CoMAI: A Collaborative Multi-Agent Framework for Robust and Equitable Interview Evaluation
New modular framework uses four specialized AI agents to reduce bias and improve security in hiring evaluations.
A research team led by Gengxin Sun, Ruihao Yu, and colleagues has introduced CoMAI, a novel multi-agent framework designed to address the persistent challenges of bias and security in AI-powered interview systems. Unlike traditional single-agent LLM approaches, CoMAI employs a modular architecture where four specialized AI agents—handling question generation, security, scoring, and summarization—work in concert under a centralized finite-state machine. This design enables multi-layered security defenses against prompt injection attacks and supports adaptive difficulty adjustment during assessments.
Experimental results from the paper, published on arXiv, demonstrate CoMAI's effectiveness. The framework achieved 90.47% accuracy and 83.33% recall in evaluation tasks, while also garnering an 84.41% candidate satisfaction rate. These metrics highlight its potential as a more robust and interpretable alternative to monolithic systems. The rubric-based structured scoring mechanism is a key innovation, explicitly designed to reduce subjective bias and promote fairness in automated hiring evaluations.

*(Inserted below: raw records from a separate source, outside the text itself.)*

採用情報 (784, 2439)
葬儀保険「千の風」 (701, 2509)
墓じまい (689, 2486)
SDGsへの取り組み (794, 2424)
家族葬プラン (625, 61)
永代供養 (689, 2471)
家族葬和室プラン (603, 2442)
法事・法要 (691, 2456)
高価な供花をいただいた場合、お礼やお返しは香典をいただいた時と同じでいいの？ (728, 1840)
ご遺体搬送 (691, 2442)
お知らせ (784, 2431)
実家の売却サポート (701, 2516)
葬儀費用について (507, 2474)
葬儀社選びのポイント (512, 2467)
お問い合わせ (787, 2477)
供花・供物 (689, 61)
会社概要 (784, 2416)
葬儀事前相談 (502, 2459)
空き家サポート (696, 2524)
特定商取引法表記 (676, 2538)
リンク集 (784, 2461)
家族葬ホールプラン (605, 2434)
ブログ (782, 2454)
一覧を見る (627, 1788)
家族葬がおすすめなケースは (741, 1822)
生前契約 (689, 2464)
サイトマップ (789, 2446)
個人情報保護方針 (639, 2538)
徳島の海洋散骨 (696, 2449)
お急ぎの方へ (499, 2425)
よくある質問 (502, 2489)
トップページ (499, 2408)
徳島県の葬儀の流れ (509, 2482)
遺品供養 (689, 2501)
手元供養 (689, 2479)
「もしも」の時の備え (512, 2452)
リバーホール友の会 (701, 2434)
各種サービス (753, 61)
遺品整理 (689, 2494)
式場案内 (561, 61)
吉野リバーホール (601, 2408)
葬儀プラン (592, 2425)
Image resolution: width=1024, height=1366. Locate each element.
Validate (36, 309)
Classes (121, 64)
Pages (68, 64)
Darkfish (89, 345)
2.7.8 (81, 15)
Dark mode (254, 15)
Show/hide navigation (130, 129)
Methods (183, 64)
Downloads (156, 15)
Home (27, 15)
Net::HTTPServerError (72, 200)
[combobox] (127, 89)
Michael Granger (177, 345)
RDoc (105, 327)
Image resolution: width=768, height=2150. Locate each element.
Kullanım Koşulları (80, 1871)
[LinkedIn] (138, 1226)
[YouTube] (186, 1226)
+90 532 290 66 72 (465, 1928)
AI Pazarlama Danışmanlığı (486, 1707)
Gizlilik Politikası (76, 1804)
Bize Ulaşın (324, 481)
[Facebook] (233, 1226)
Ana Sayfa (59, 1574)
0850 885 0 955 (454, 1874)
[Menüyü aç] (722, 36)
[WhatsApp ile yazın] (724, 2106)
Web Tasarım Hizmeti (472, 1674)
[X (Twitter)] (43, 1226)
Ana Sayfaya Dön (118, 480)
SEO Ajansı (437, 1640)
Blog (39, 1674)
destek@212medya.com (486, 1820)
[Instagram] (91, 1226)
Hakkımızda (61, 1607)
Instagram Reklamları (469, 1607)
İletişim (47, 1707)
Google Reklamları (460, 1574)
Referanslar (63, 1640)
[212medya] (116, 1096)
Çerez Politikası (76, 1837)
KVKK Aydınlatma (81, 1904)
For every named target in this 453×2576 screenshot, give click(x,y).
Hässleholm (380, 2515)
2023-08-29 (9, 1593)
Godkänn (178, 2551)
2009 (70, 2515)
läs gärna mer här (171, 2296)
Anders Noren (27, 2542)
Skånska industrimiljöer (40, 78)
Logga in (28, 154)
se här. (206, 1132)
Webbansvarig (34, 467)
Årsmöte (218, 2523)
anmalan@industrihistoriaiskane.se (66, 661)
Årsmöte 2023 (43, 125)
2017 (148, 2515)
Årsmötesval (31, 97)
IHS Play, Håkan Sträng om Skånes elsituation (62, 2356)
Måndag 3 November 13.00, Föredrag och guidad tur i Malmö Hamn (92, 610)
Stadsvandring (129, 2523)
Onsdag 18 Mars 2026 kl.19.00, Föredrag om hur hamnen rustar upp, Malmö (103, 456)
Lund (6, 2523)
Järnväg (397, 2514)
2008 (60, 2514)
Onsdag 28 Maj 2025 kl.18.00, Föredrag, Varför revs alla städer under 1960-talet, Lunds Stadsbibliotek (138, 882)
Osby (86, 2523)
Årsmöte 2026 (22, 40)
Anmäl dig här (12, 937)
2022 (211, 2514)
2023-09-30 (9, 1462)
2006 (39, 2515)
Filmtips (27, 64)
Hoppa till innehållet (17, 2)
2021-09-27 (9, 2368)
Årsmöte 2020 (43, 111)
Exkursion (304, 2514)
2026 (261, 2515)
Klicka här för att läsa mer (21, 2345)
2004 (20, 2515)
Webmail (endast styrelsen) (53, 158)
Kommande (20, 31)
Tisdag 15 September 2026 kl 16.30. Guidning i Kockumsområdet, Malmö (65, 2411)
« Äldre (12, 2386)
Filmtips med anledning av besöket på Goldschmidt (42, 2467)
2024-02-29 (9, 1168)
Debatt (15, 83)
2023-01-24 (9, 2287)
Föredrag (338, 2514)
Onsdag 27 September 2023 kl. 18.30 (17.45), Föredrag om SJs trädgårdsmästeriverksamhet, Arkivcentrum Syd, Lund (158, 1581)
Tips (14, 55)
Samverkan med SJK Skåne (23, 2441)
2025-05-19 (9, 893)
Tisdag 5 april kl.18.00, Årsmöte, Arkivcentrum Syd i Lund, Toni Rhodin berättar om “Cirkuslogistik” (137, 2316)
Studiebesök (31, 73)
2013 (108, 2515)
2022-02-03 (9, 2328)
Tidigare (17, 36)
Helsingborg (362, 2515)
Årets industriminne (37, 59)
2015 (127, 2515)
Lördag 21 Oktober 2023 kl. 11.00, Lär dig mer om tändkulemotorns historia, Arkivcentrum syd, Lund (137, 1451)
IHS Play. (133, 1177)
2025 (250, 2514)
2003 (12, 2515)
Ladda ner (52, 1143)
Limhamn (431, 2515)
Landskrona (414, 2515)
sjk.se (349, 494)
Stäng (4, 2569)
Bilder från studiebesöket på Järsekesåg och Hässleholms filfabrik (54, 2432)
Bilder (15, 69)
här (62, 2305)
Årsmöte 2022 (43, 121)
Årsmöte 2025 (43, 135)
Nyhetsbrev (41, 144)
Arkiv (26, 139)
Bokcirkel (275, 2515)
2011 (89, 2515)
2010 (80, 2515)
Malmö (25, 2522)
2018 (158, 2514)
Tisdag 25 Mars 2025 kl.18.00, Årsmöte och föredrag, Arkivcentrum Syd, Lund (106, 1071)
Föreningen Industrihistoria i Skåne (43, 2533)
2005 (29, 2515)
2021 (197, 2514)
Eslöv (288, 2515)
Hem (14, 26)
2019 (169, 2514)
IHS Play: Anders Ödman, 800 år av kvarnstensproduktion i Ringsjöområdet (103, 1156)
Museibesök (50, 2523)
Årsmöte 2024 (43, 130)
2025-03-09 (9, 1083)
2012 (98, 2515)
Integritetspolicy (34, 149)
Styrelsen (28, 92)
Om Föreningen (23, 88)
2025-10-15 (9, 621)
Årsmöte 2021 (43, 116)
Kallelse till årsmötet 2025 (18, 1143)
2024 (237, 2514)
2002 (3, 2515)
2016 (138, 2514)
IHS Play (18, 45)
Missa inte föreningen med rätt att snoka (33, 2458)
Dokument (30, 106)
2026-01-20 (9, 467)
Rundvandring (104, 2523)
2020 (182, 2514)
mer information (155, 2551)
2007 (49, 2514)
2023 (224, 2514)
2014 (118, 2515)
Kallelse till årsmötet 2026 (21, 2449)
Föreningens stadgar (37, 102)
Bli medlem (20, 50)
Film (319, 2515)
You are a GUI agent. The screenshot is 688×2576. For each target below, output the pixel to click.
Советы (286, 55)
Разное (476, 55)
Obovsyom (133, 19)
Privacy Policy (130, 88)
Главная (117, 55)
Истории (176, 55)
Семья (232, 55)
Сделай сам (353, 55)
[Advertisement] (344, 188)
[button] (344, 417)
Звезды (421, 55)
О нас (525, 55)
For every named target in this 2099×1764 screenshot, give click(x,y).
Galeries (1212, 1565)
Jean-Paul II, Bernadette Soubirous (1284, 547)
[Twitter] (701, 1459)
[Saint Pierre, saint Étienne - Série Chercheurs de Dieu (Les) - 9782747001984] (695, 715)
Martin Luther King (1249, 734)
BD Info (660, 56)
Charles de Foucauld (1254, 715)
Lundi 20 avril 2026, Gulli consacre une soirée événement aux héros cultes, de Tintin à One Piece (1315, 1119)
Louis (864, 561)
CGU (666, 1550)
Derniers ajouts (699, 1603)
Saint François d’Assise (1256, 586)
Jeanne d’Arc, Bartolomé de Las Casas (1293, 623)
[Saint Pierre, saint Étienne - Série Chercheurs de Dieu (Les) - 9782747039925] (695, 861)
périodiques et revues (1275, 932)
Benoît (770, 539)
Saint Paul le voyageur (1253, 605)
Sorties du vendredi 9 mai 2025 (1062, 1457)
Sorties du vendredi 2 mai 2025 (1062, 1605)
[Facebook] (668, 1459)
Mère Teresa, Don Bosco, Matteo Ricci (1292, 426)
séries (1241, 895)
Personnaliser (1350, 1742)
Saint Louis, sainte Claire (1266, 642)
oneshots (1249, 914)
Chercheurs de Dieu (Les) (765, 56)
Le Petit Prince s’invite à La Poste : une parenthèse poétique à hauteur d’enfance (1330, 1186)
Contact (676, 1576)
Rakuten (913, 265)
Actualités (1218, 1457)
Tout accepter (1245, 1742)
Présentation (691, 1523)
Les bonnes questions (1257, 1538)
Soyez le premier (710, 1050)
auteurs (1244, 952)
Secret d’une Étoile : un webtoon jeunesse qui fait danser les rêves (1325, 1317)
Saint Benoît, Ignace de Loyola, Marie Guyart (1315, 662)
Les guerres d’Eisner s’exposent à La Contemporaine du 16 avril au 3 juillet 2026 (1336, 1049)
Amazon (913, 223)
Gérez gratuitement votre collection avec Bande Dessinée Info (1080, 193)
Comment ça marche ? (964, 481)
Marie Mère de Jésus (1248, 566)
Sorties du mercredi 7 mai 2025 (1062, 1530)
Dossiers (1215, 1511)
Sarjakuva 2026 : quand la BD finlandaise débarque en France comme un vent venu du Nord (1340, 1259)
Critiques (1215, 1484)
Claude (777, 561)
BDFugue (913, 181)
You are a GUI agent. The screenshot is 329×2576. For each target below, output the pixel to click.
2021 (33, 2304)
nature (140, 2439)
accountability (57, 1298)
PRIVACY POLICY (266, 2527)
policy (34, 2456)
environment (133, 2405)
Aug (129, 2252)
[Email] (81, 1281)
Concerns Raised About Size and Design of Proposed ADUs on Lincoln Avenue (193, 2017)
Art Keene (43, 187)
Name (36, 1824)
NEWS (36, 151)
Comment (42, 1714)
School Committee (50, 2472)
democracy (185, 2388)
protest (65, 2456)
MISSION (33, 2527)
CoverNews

- Uses four specialized AI agents (question, security, scoring, summary) coordinated via a finite-state machine for modular assessment
- Achieved 90.47% accuracy and 84.41% candidate satisfaction in experiments, outperforming single-agent LLM systems
- Implements multi-layered security against prompt injection and rubric-based scoring to reduce subjective bias in hiring
Why It Matters
Provides a more secure, transparent, and equitable framework for automated hiring, potentially reducing human bias in critical employment decisions.